Status updates are the workflow most likely to be done inconsistently because they feel administrative rather than creative. Yet inconsistent status updates create confusion and erode stakeholder trust. Encode your organisation's format — RAG rated, structured by workstream, grouped by priority, whatever the template requires.
Feed Claude your raw notes for the period — bullet points, Slack messages, task completions — and the Skill handles the transformation into a properly structured update. The Skill should know your organisation's conventions for risk flagging, escalation language, and how to frame delays constructively.
How should you set up weekly planning and meeting prep workflows?
Weekly planning and meeting preparation are both compilation tasks — gathering information from multiple sources and structuring it for a specific purpose. A planning Skill runs your start-of-week and end-of-week routines: what was accomplished, what carries forward, what the priorities are for the coming week, and what deadlines are approaching. This creates accountability and reduces the cognitive load of context-switching on Monday morning.
Meeting prep is similar but audience-specific. Before important meetings, the Skill compiles attendee context, agenda items, talking points, key decisions needed, and relevant background from previous meetings. Structured compilation is exactly what Claude excels at — the skill just needs to know your specific format and level of detail.
How do you build an executive summary workflow?
Executive summaries require a different skill from the others because the audience has different expectations.
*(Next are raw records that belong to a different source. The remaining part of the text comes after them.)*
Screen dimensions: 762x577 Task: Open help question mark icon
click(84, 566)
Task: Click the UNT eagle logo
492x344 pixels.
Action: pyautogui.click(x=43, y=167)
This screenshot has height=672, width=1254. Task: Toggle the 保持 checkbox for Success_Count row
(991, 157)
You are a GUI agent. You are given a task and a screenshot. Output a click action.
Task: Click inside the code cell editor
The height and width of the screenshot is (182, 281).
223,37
Leadership wants conclusions first, supporting evidence second, and granular detail only when requested. A well-built executive summary Skill knows your specific leadership audience, the appropriate level of detail for each type of communication, and the framing your organisation's culture expects.
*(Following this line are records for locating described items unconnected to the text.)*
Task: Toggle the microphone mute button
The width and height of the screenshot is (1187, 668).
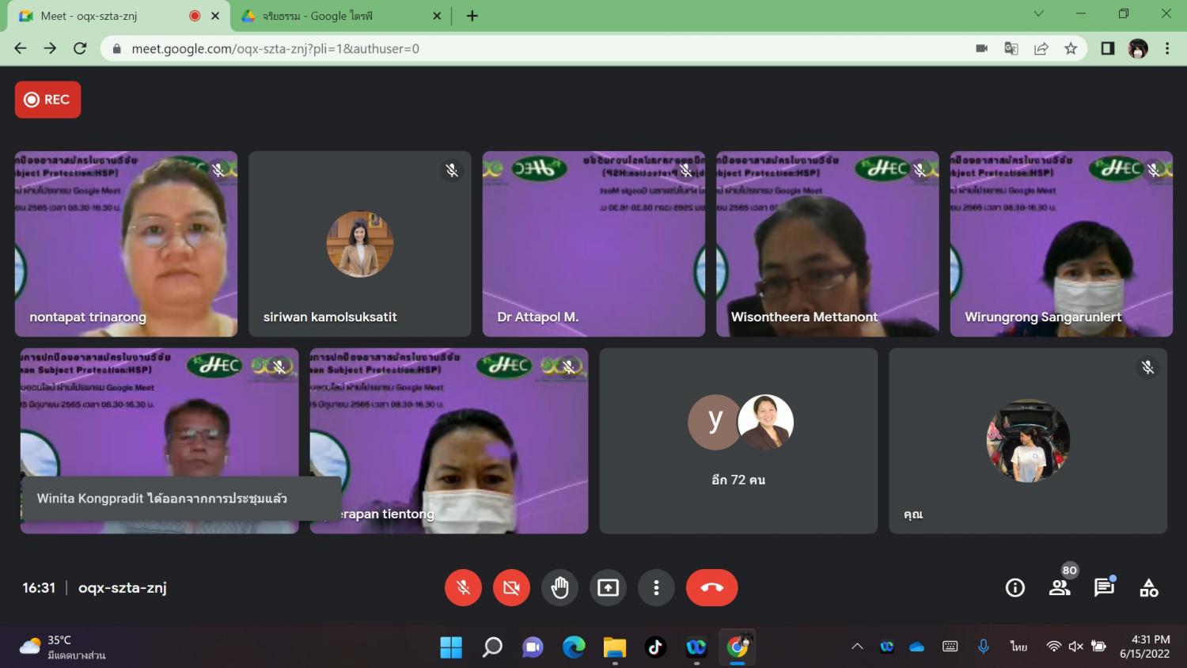Action: 463,587
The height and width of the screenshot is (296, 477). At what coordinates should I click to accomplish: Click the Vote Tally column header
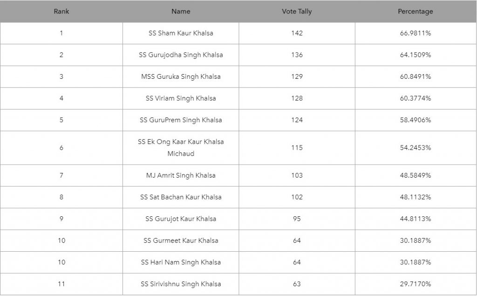click(x=297, y=11)
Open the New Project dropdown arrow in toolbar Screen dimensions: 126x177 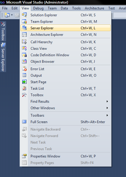12,15

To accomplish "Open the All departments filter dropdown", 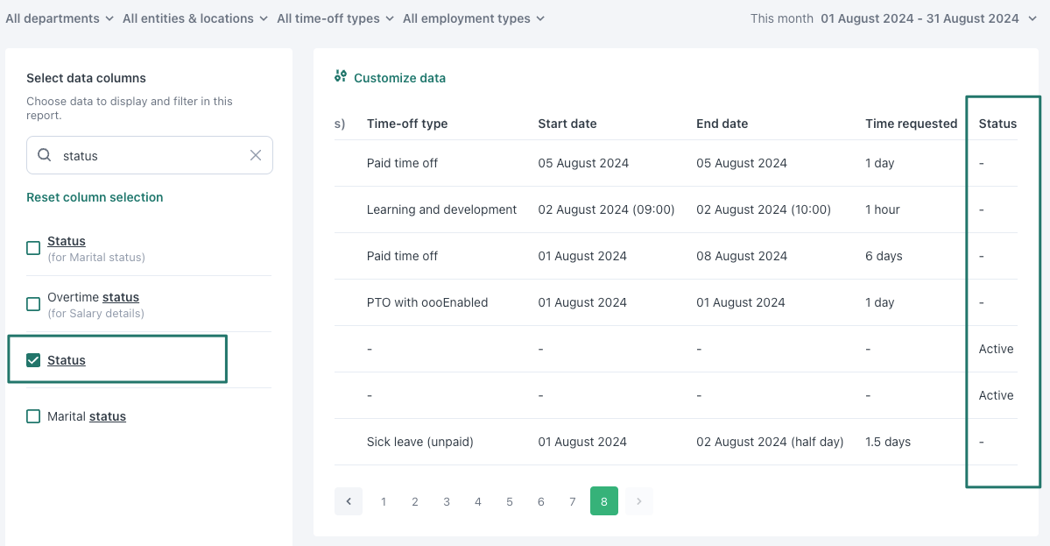I will click(60, 18).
The Skill should encode rules about length (executives rarely read past one page), structure (lead with the recommendation, not the analysis), and tone (confident and direct, acknowledging uncertainty only where material). If you produce executive summaries for different audiences — a board, a steering committee, a project sponsor — build conditional rules for each.
How do you get started building these workflows?
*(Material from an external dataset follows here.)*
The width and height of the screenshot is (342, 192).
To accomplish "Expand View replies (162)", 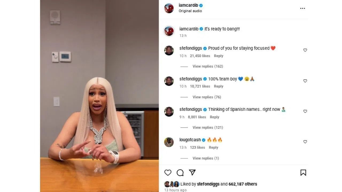I will coord(208,66).
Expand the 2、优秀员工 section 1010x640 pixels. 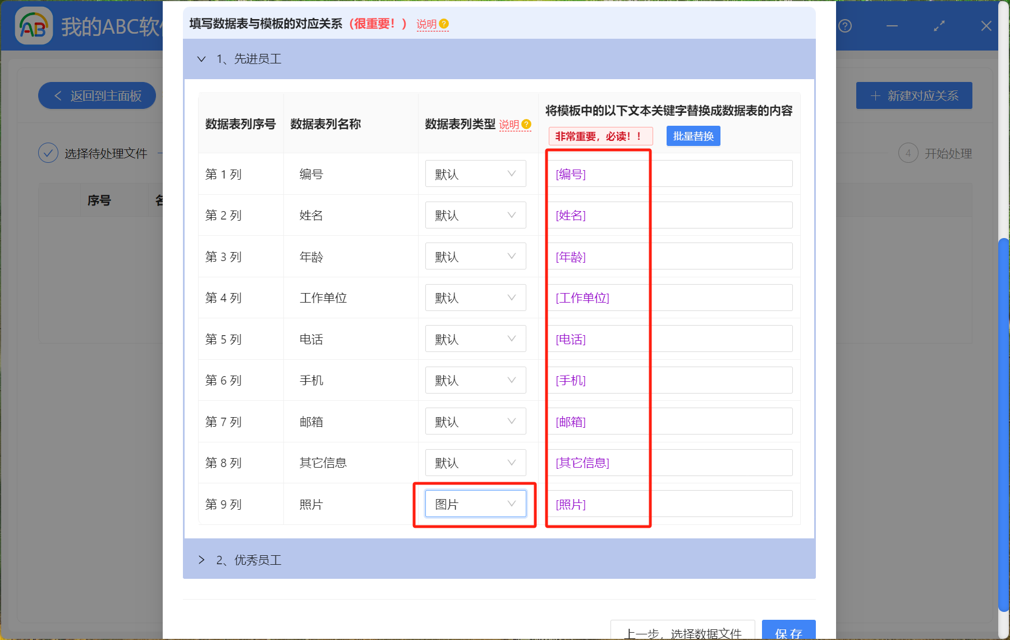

Start with the workflow you do most frequently and find most tedious. Build one Skill, use it for a week, and refine based on what works and what needs adjustment. Then add the next. Most people find their optimal setup is three to six well-built workflow Skills.
Start with our complete setup guide to get the foundation right, then layer in workflow Skills. Before building workflows, make sure your writing voice is configured — it determines how every workflow output reads.
MyOS includes all six as configurable workflow modules. The onboarding asks the relevant questions and generates the skill files. Fifteen minutes for the full set.
For the broader system these workflows plug into, see our guide on building a personalised AI system. If you are getting inconsistent results from your workflows, persistent Skills are usually the fix. And if you are switching from ChatGPT, our migration guide covers how to bring your workflow context across.
MyOS builds this system for you. Guided onboarding extracts your voice, workflows, and standards, then generates the skill files that make Claude work the way you do. Forty-five minutes. Nineteen pounds. Every interaction after that is better.
Build your system · £19Frequently Asked Questions
What are the best Claude workflows for knowledge workers?
Meeting notes, email drafting, status updates, weekly planning, meeting preparation, and executive summaries. Each follows a predictable format and occurs weekly, making them ideal for Skills. Properly configured, these save three to five hours per week.
How do I create a workflow in Claude?
Write a Skill file in Markdown describing the desired output format, structure rules, audience adaptation, and examples. Upload it under Customize > Skills. Claude loads it automatically when the task matches.